Haddam Island State Park is an undeveloped 14 acre island in the lower Connecticut River in the town of Haddam, Connecticut, in the United States. The park is only accessible by boat. Recommended activities are boating, fishing, and birdwatching.

==History==
The English settlers in the Connecticut Colony originally named the island Thirty Mile Island because it was erroneously believed to be 30 mi north of the Connecticut River's mouth. The original English settlement in the area was called Thirty Mile Island Plantation. In May 1662, an area of 150 sqmi of land, including the island, was sold by the Wangunk tribe to the English settlers for 30 coats. However, the natives reserved the right to use the island as part of the sale stipulations. Though little documentation exists today, the Wangunk tribe lived on the island and in the surrounding area before selling it along with the rest of their land. Recorded deeds show that the Wangunk tribe made another land sale in 1672, and the remaining parcels of Wangunk land were sold between 1765 and 1769.

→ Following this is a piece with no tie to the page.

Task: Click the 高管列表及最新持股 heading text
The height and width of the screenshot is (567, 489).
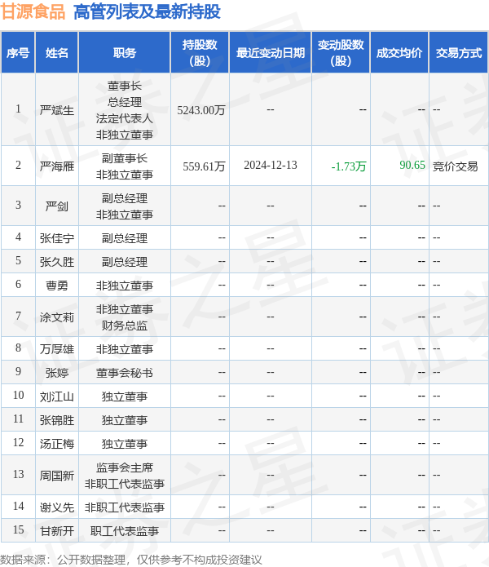Action: coord(147,12)
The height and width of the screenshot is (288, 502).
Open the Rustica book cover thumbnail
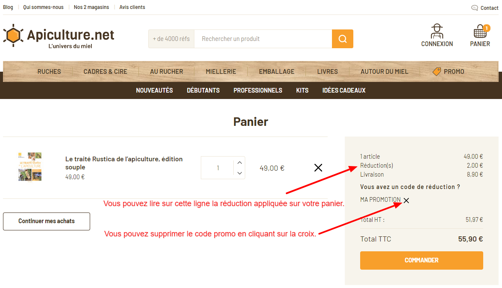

At the close of the 18th century, the island was one of the most important fishing locations on the Connecticut River. By 1819, the island was listed as 18 acre in area and was expected to increase in size following the construction of a pier 90 rods north of the island, which caused the accumulation of sand at the head of the island. The island is currently listed as 14 acre in size. In the 19th century, two fishing companies operated from the island and constructed piers, and the island was also used for grazing cattle and farming corn. Records in the late 19th century indicate that the Haddam Island area of the Connecticut River was dredged annually. The island became a popular recreational area with picnics and private events in the beginning of the 20th century. The island was purchased by the State of Connecticut in 1944, and it became a state park. According to legend, Captain Kidd buried some of his treasure on the island, but none has been found.

==Activities==
Haddam Island State Park is home to a large number of bird species, especially during annual migrations, which make it suitable for birdwatching. Bird-banding and other research activities have taken place on the island. Other recommended activities are boating and fishing. Access via boat is available from the Haddam Meadows State Park boat launch, a half mile south of Haddam Island. The northern side of the island has a beach that is fragile and cannot support heavy visitation, and the island has a significant amount of poison ivy.